Well I modified my conf file like this:

input {
file {
codec => multiline {
pattern => "{"
negate => true
what => previous
}
start_position => "beginning"
path => "C:/Users/Valerio/Desktop/JasLog/logs.txt"
sincedb_path => "nul"
}
}
filter {
json {
source => "message"
}
}
output { elasticsearch {
hosts => "http://localhost:9200"
index => "logs"
}
stdout {}
}

It give me no errors but when i launch logstash it say "Pipeline Running" but send no data to elasticsearch. This problem is solved if I remove the multiline codec. Do you find an error in my conf file? I can't find a way to fix it at the moment. May be the pattern choosed to separate the multilines is wrong?

What contains the file logs.txt ?
Only one JSON ? Multiple Json ? Text + JSON ?

Cad.

The JASON is the same as above, Actually i'm working on a .txt file whit just one log event in order to semplify the problem:

{
"message": "Throw: Il prodotto estratto non è presente tra quelli del menu a tendina in fase di emissione della proposta",
"level": "Error",
"logType": "Default",
"timeStamp": "2021-01-01T01:00:38.706009+01:00",
"fingerprint": "bf929041-9964-496c-8eee-e1ba7ce4e42a",
"windowsIdentity": "GANIT\RVDI001",
"machineName": "CL-W10RBT-003",
"processName": "CorrettaAssunzioneANIA_Worker_Win10Produzione",
"processVersion": "1.0.86",
"jobId": "389178ee-a728-44be-8ef1-511060465a5e",
"robotName": "001-VDI-Produzione",
"machineId": 22,
"fileName": "3.Emissione_Nuova_Proposta",
"transactionId": "81152118-8b17-4a3f-aa96-a3e92de402f5",
"queueName": "CorrettaAssunzioneANIA_PROD_INPUT"
}

I desire to import this JSON and create the 15 fields that you can read at the left of ":"

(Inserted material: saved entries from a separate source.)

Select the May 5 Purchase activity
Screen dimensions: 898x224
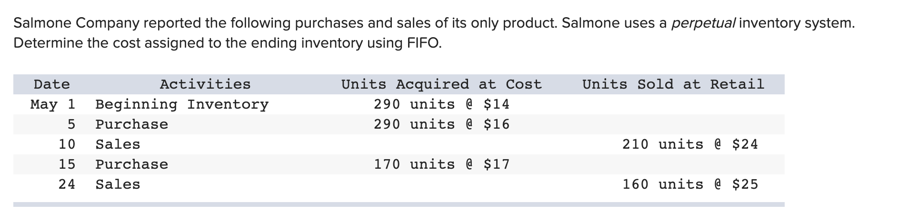click(132, 124)
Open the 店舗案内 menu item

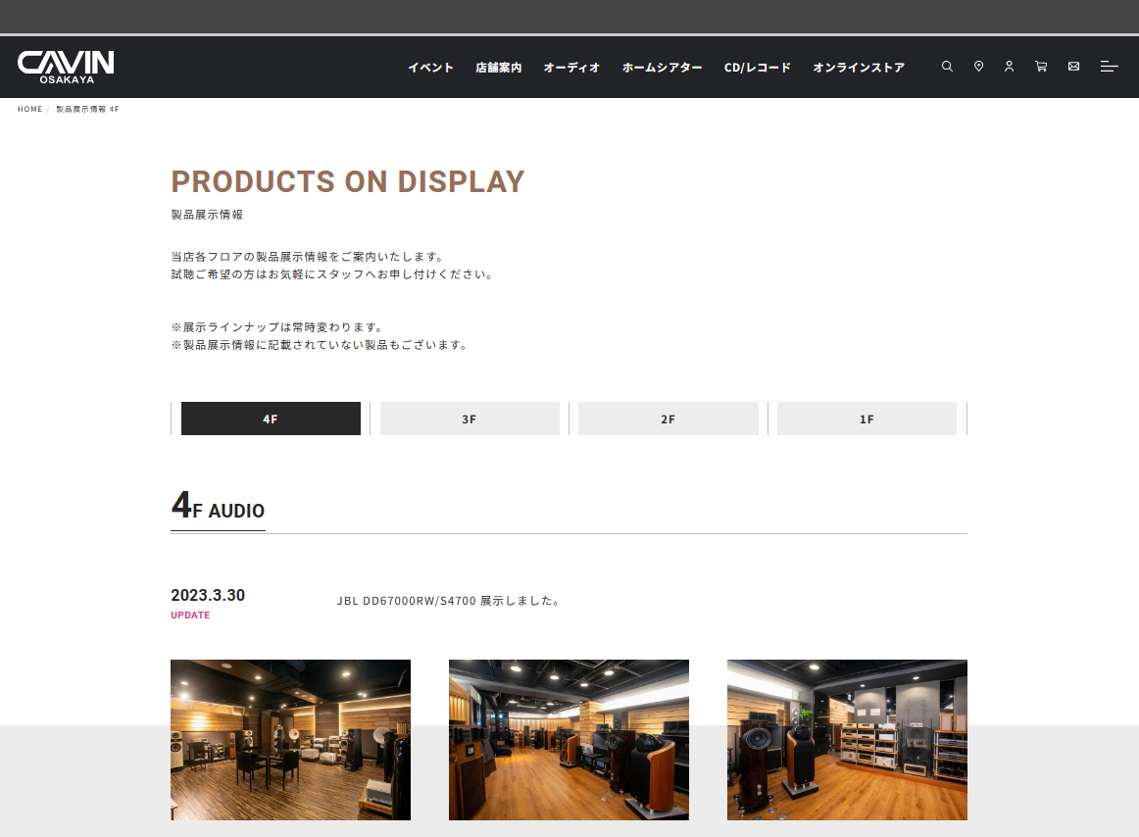click(x=498, y=68)
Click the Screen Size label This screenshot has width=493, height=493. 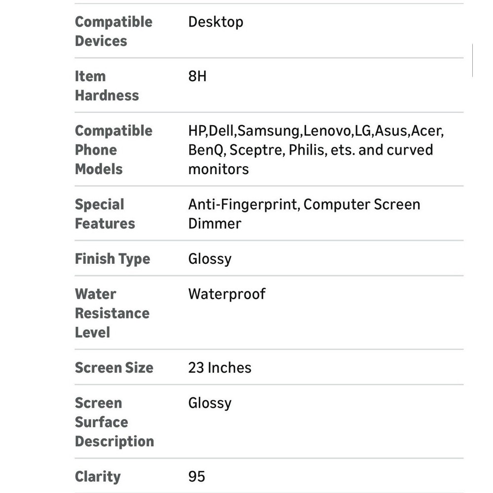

Then you can find a multiline codec for read a complete file here.

Cad.

Good morning Cad. I finally imported my csv containing Jason Logs using this code:

input { 
 file {  
	 codec => multiline {
 pattern => ";"
 negate => true
 what => previous
	 } 	 
	 start_position => "beginning"
	 path => "C:/Users/Valerio/Desktop/JASON/Logs.csv"
	 sincedb_path => "nul"
	 }
 } 
filter {
  kv {
source => "message"
field_split => "," 
value_split => ":" 
remove_char_key => "\"" 
remove_char_value => "\"" 
  }
  mutate { 
 remove_field => [ "message", "path", "host", "@timestamp", "@version", "tags"]
 }
} 
output { elasticsearch { 
hosts => "http://localhost:9200"
index => "logs"
	} 
	stdout {}
} 

As you can see i used a kv plugin in order to create my 15 fields deriving from the content of the Json logs.

As pattern separator I used the ";" because my csv file is separated by it. In this way I parsed correctly all the log but the last one is omitted. In fact, during the index creation on elasticsearch i can choose between two different TimeStamp, the first relative to the first 499 rows of my file, the second relative to the last row of it (row n. 500). The structure in the Jason is the same in all the rows of the csv so i don't understand why the last one is used differently. Can you suggest something?

Secondly, my original csv contains not only Jason logs but even ordinary columns to import. How can i import a csv containing even and not only multiline logs in it?

Hi,

In my first response, I recommanded you to use KV if the data are not in the JSON format. But it is the state, so why don't just implement the JSON filter.

I don't understand your problem about the timeStamp do you have example ?

Same answer about the "ordinary columns" can you give me an example ?

Cad.

This topic was automatically closed 28 days after the last reply. New replies are no longer allowed.